EXERCISE PROMPT>
Please pull out every line in the material that contains the word "zones".

--- start EXCERPTED RECORDS ---

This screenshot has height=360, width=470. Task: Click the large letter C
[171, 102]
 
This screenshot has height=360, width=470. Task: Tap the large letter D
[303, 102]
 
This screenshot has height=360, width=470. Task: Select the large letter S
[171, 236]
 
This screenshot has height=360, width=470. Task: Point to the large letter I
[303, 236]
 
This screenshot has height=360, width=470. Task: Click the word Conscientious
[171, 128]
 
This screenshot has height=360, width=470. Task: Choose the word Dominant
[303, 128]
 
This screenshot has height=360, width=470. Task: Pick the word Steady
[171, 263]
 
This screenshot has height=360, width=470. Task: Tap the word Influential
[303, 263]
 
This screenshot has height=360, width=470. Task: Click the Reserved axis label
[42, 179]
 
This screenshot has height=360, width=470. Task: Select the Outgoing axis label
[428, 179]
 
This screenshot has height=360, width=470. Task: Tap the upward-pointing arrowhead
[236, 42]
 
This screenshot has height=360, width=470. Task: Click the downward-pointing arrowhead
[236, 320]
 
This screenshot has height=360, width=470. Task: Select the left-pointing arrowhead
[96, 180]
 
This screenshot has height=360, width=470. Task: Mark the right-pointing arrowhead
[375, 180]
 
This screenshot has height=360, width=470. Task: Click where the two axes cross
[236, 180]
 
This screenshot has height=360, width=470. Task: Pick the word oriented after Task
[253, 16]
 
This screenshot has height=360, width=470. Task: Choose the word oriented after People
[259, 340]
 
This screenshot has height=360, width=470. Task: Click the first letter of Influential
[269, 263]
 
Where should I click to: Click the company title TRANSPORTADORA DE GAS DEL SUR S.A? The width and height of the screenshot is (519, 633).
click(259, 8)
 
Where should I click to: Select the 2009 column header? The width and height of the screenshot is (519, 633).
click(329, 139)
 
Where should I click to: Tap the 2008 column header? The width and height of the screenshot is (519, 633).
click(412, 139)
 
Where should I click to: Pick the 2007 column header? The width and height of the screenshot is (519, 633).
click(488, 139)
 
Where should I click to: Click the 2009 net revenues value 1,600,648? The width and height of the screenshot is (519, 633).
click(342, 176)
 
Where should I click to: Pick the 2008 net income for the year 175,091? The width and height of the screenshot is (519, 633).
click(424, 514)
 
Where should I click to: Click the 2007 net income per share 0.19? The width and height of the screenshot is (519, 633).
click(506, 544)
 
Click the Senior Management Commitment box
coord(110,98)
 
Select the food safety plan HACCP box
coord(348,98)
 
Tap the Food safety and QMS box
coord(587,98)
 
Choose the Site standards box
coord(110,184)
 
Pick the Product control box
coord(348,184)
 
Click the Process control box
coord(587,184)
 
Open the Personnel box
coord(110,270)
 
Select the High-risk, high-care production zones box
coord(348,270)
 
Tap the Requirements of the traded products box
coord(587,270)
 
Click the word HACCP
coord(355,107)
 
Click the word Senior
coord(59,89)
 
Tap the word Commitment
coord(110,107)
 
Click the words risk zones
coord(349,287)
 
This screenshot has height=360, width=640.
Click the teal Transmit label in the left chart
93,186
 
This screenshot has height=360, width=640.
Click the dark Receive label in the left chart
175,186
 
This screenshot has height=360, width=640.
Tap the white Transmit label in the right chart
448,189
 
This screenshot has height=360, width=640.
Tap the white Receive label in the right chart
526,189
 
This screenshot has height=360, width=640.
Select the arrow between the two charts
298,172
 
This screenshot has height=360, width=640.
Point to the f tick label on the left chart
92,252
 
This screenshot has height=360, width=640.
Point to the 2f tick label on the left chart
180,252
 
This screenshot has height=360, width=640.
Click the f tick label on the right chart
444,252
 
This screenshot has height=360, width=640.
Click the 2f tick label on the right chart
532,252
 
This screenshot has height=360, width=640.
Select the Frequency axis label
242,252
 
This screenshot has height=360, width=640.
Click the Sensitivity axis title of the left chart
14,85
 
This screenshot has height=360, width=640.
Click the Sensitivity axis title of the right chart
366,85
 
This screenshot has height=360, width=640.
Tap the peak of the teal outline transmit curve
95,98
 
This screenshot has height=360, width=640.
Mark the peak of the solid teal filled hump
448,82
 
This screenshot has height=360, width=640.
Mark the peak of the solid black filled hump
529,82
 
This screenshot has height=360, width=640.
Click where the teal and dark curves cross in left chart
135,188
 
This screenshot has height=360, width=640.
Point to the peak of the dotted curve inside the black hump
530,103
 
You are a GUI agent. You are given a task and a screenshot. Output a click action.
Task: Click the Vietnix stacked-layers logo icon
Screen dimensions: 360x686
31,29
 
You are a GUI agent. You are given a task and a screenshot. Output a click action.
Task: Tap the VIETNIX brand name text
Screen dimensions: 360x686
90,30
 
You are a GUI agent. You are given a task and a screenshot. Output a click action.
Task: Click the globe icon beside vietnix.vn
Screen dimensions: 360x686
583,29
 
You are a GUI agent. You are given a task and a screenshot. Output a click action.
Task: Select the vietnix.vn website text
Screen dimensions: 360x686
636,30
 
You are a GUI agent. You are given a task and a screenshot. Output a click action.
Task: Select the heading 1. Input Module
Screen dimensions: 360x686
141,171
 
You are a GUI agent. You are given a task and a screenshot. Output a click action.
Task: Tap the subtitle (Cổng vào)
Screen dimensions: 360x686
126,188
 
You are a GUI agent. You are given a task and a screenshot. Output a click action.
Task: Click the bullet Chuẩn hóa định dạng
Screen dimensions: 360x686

--- end EXCERPTED RECORDS ---

FULL OUTPUT>
Select the High-risk, high-care production zones box
Click the words risk zones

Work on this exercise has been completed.